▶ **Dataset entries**
== == ==

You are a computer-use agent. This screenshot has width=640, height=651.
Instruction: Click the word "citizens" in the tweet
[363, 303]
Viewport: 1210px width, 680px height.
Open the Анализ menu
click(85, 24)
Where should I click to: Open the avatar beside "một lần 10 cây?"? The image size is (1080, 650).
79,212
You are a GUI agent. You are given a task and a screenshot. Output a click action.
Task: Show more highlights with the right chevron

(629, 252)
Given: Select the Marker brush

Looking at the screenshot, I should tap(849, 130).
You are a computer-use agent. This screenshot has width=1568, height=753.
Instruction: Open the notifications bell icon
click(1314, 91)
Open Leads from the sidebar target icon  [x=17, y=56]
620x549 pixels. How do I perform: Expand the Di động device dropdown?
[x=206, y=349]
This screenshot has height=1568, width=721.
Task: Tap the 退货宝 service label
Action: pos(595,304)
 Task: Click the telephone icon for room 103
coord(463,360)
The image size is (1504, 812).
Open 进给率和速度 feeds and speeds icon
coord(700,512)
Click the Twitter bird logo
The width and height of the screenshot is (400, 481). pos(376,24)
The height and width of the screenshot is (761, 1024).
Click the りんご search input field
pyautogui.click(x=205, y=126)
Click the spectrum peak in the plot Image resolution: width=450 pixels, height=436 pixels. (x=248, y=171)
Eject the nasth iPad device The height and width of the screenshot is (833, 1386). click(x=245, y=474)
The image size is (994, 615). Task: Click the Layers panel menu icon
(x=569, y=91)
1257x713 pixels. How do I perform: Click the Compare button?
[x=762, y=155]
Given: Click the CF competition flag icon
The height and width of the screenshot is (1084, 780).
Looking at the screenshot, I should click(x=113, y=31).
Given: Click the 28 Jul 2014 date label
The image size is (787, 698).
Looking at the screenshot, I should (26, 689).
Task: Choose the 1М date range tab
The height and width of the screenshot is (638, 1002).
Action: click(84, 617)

== == ==

▶ **DESCRIPTION OF THE TASK**
Your answer must be the lines from the one containing "Eject the nasth" through the last line of the entries, copied exactly, with no other lines.

▶ **RESULT FOR THIS TASK**
Eject the nasth iPad device The height and width of the screenshot is (833, 1386). click(x=245, y=474)
The image size is (994, 615). Task: Click the Layers panel menu icon
(x=569, y=91)
1257x713 pixels. How do I perform: Click the Compare button?
[x=762, y=155]
Given: Click the CF competition flag icon
The height and width of the screenshot is (1084, 780).
Looking at the screenshot, I should click(x=113, y=31).
Given: Click the 28 Jul 2014 date label
The image size is (787, 698).
Looking at the screenshot, I should (26, 689).
Task: Choose the 1М date range tab
The height and width of the screenshot is (638, 1002).
Action: click(84, 617)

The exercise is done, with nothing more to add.